> Cool that Linux users now also have Teams available. But why do you steer away from distributing Teams with modern package solutions? Like Snap or Flatpak for Linux, or Microsoft Store for Windows? That I'd like to know.
1) Not everybody can install Snap or Flatpak because of stupid systemd dependencies. Virtually everybody can install Debs or RPMs. Those who can't can use alien to convert a Deb or RPM to a tarball. If this were "steered away from traditional package formats" then I would not have bothered installing this.
2) Linux users have always had Teams "available" if they used the website.

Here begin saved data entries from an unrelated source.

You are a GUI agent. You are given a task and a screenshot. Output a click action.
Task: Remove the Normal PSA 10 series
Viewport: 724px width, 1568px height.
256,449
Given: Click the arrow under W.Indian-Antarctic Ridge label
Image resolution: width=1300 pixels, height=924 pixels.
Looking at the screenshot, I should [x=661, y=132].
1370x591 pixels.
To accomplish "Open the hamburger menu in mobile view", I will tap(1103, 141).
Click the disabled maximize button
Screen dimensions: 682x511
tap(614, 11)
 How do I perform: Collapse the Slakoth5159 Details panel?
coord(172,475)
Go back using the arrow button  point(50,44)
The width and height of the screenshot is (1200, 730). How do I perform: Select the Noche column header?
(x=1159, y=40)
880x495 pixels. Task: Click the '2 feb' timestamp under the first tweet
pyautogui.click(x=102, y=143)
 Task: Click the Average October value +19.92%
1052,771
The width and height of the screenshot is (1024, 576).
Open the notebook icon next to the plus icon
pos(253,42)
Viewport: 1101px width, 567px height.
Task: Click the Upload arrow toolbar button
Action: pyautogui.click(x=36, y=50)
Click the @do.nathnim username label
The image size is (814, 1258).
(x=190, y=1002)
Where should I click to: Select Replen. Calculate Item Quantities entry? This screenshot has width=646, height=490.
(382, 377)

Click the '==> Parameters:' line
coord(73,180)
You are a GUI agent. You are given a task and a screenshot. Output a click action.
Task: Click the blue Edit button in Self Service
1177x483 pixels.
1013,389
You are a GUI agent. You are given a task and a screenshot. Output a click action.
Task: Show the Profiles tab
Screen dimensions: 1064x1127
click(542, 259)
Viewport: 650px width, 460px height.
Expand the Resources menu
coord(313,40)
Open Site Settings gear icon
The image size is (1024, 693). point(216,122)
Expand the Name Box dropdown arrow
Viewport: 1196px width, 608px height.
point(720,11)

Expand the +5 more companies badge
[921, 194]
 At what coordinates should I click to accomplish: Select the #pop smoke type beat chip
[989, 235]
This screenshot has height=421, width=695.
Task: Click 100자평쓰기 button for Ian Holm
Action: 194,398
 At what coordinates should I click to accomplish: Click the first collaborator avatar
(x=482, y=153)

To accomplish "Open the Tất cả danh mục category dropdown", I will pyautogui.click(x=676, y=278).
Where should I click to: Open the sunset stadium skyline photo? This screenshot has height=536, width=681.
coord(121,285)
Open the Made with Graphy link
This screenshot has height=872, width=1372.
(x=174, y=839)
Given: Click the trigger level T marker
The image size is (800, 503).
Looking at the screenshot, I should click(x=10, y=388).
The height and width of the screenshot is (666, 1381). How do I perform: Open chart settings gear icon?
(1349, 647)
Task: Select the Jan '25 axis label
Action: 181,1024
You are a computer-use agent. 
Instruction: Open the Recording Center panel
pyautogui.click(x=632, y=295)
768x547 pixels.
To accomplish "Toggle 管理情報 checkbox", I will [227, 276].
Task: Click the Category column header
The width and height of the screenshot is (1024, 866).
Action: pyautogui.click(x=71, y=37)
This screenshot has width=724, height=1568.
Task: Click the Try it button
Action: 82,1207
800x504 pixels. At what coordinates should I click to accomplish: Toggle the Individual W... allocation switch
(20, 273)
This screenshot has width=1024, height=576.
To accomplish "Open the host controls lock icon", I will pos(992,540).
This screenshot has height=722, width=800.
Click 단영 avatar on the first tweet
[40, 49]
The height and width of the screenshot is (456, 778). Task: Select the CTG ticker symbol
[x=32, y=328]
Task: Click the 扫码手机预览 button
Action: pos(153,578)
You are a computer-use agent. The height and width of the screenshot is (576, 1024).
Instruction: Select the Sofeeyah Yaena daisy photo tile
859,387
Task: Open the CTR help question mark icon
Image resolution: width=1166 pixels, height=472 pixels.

3) And it looks as if this client is nothing but a cut-down Chrome. Run it, look in your process table for the "teams" executable. It runs with command-line options that are right out of the Chrome command line options list. It has a user agent that reports itself as "Mozilla/5.0 (X11; Linux x86_64) AppleWebKit/537.36 (KHTML, like Gecko) MicrosoftTeams-Preview/1.2.00.32451 Chrome/69.0.3497.128 Electron/4.2.12 Safari/537.36". It's a browser, that's it.
4) And yet, fascinating irony. If you click a link in Teams, it doesn't spawn a new window to open the page, it calls your default browser.
Why am I now running two browsers? What was the point of this?